Reputation: 15
I am trying to combine 2 data frames via a column known as username. One data frame contains 12 variables with 1619 rows of observations. The other contains 37 columns with 1603 observations. I'd like to match the usernames from each data set, but keep all data. I have tried a merge, but I always get NA for the Y set of data (unless the colname is in both sets of data).
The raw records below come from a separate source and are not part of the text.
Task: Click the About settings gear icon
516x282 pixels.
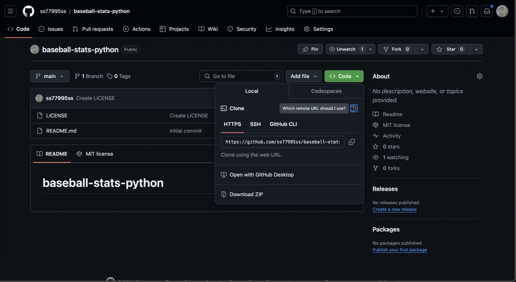Action: point(479,76)
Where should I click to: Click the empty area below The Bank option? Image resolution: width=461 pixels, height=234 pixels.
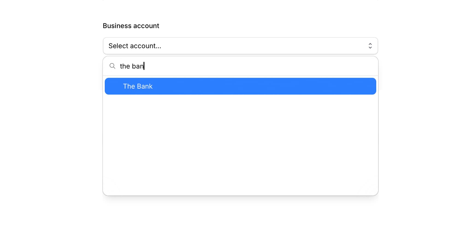tap(240, 142)
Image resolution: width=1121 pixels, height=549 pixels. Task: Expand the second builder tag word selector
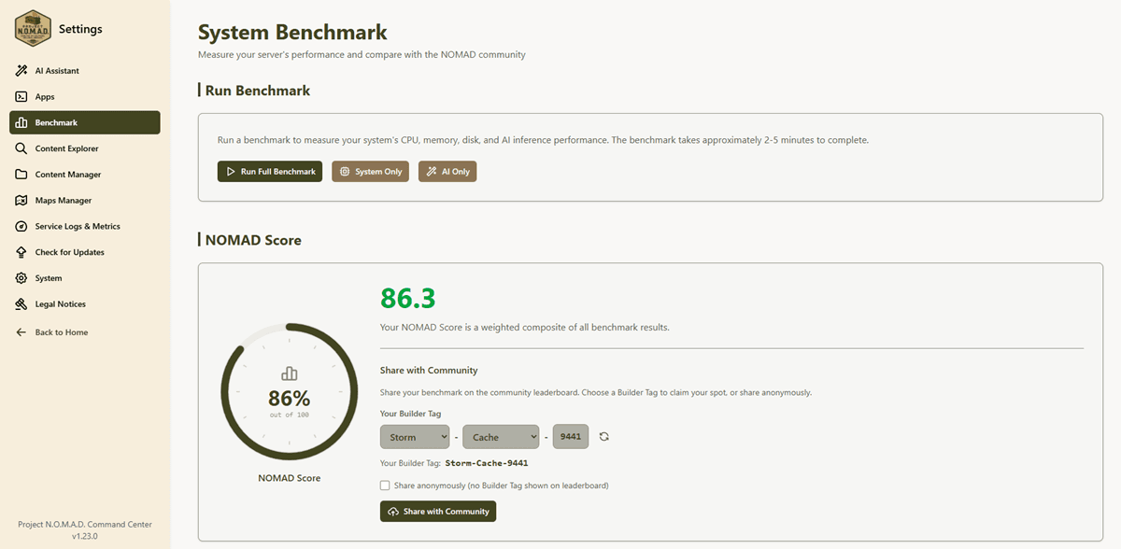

Is there a way to append one set of data to another via a column name such as "username?"
Example below:
DataFrame 1
Username HighschoolGPA Age Applydate
Smith, John 3.1 18 03-12-2012
DataFrame 2
Username LiveOnCampus Major StudentGroup_Academic
Smith, John Yes Chemistry No
Final DataFrame
Username HighschoolGPA Age Applydate LiveOnCampus Major StudentGroup_Academic
Smith, John 3.1 18 03-12-2012 Yes Chemistry No
Upvotes: 0
Views: 372
Reputation: 2962
You usually get NA for the Y set of the data when the merge function is matching multiple columns and generating to many unique combinations.
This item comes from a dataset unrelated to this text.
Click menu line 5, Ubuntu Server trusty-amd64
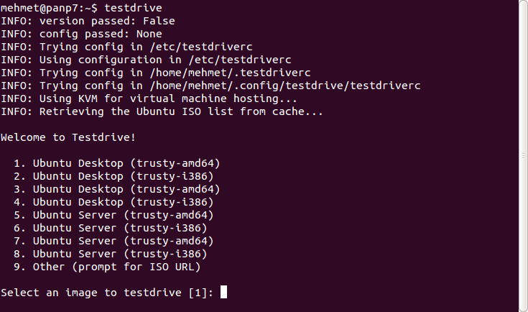The width and height of the screenshot is (528, 312). pyautogui.click(x=114, y=215)
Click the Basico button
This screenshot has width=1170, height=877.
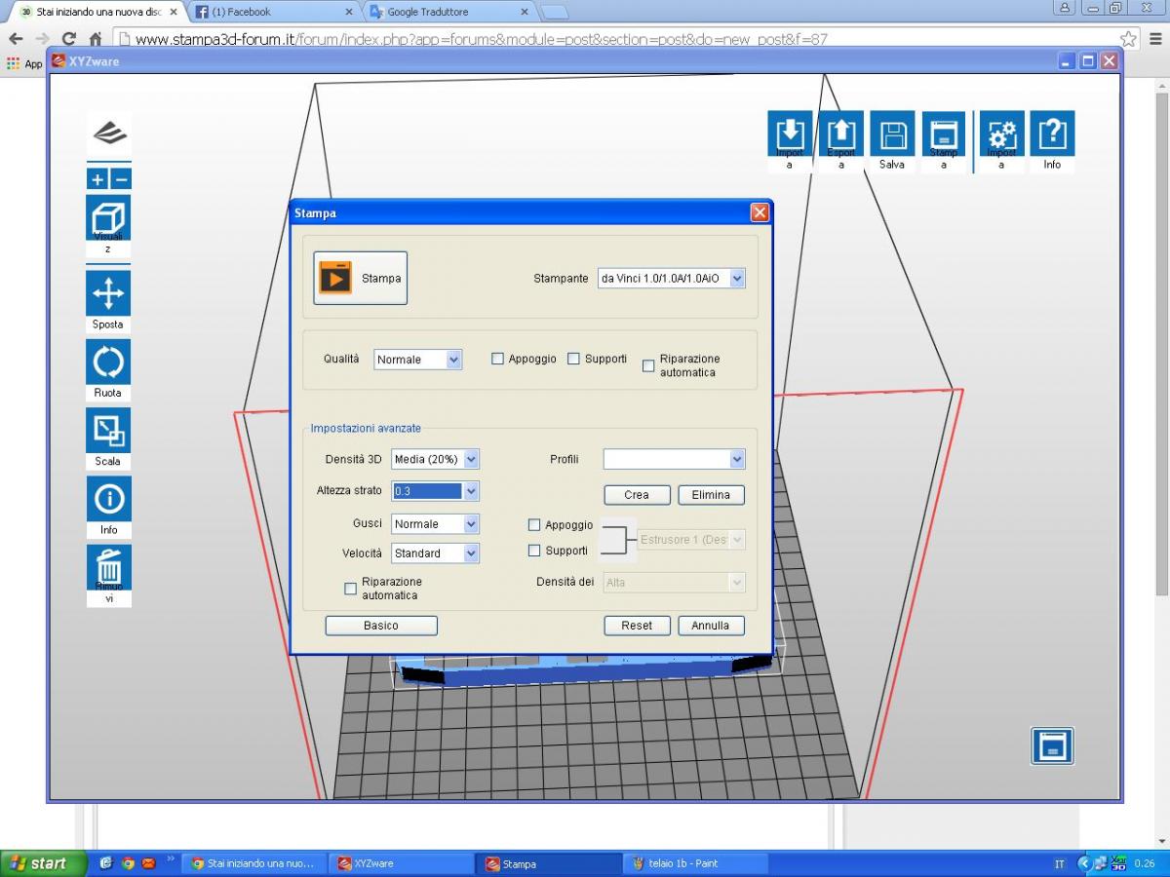point(381,626)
Make sure the username columns are the same type, make sure they aren't factors, and specify more arguments to the merge function.
Try merge(df1, df2, by = "username", all.x = TRUE, all.y = TRUE)
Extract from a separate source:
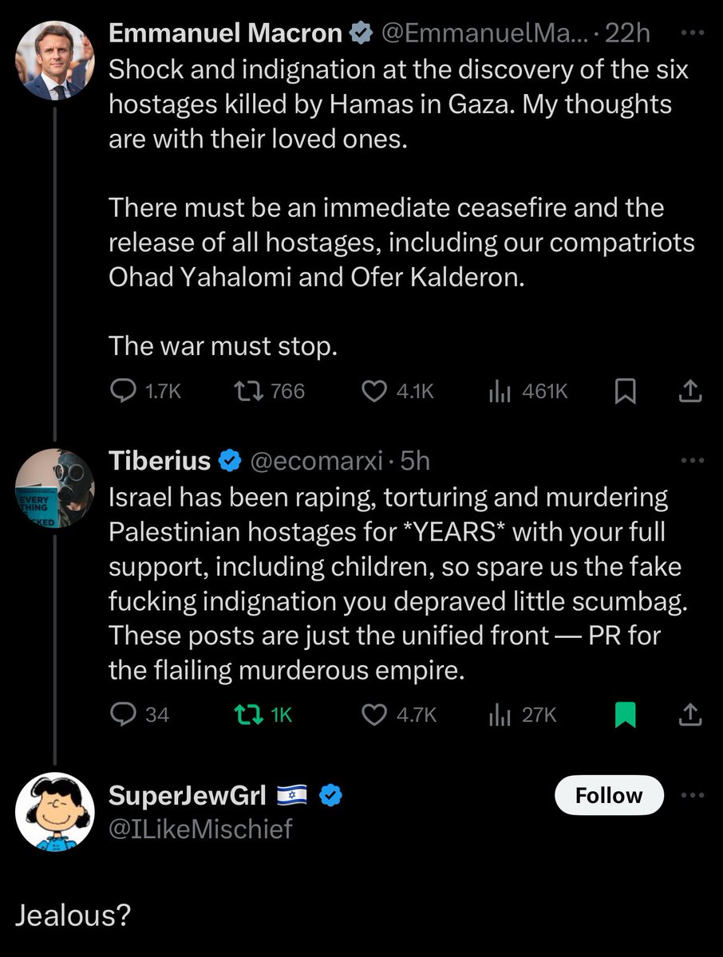Follow SuperJewGrl
This screenshot has width=723, height=957.
[609, 795]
if you would like to keep all results, matched and unmatched.
Try merge(df1, df2, by = "username", all.x = FALSE, all.y = FALSE)
if you want to keep only entries that have a matched username.
Hope this helps!
Upvotes: 0
Reputation: 35314
df1 <- data.frame(Username='Smith, John',HighschoolGPA=3.1,Age=18,Applydate='03-12-2012',stringsAsFactors=F);
df2 <- data.frame(Username='Smith, John',LiveOnCampus='Yes',Major='Chemistry',StudentGroup_Academic='No',stringsAsFactors=F);
merge(df1,df2,'Username');
## Username HighschoolGPA Age Applydate LiveOnCampus Major StudentGroup_Academic
## 1 Smith, John 3.1 18 03-12-2012 Yes Chemistry No
Upvotes: 1